In the summer of 1999 I attended one of the Museum of Photographic Arts workshop lectures. Susan Kae Grant was the artist and in her talk she alluded to a record of Marie and Pierre Curie returning to their Paris lab at night and seeing a lavender glow on work surfaces in the darkened room. Photographs like the one above are probably a strong influence in my early staged images of Dr. Frangst.

Today is the 144th anniversary of her birth (she's about sixty years younger than her countryman Frederic Chopin). Madam Curie, thank you for making he lab space romantic.

Saturday, November 5, 2011

a cosmological bent


Here is the latest work print in the Forces of Nature series. So far this year I have created prints of an apple, which was one of handful Bridgette used for a drawing assignment, and a pluot, which I found in the cafeteria of Emmanuel College this past summer.

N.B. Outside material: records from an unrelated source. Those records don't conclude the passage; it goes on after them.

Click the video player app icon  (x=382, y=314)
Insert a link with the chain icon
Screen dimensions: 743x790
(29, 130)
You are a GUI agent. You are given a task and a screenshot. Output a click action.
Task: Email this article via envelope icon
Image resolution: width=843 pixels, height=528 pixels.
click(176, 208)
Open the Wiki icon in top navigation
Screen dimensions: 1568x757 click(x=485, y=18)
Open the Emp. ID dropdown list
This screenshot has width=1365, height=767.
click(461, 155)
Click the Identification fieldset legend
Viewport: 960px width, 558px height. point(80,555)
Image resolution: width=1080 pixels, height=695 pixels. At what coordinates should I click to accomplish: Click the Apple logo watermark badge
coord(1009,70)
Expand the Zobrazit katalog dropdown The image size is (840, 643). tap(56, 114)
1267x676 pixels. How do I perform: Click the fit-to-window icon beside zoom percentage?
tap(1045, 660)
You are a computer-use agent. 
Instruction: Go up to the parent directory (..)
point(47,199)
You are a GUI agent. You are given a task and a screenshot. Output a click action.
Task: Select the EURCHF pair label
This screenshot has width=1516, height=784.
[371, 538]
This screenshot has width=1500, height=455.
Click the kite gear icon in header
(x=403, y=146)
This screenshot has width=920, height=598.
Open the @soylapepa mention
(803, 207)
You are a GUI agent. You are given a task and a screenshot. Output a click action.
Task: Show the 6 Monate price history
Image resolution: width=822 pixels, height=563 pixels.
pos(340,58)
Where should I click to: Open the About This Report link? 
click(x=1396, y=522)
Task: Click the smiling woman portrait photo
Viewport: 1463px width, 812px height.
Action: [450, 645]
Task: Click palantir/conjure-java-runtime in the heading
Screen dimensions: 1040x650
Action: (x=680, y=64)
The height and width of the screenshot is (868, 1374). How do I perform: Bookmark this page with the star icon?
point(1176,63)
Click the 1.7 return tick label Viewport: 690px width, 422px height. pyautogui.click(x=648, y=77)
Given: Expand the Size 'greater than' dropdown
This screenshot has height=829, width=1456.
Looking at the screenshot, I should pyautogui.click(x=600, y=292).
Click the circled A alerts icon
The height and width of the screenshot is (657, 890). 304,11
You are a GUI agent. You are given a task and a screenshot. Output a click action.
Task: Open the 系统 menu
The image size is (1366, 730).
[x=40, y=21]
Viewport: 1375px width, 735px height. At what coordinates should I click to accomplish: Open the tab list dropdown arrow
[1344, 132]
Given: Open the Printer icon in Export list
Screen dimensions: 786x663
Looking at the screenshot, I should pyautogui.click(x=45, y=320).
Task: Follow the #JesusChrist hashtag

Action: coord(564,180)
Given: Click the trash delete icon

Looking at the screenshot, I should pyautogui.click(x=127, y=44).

This is a Japanese Pear, pyrus pyrifolia, which I spotted in the produce section of Dorothy Lane Market here in Dayton. All three have a cosmological bent to the image. My hope is that they are just as likely to reference stellar nurseries as they are the specific products of trees.

Tuesday, November 1, 2011

tree bark, take two, seeing what's on the ground glass

Last Saturday, for the first time in three years, I broke out the 8x10 camera. I gave myself a problem by loaning the 120 WPC (Holga) to a student and I found myself in need of continuing on with the new chapter in the Forces of Nature project, tree barks with shadows of leaves falling on them.

Here are the first two sheets of film processed on Monday. I feel like the lens is too long of a focal length which means finding a shutter for an old Goerz wide angle I have in my basement. However, it was nice to be using the view camera again, setting up the tripod and seeing what is on the ground glass.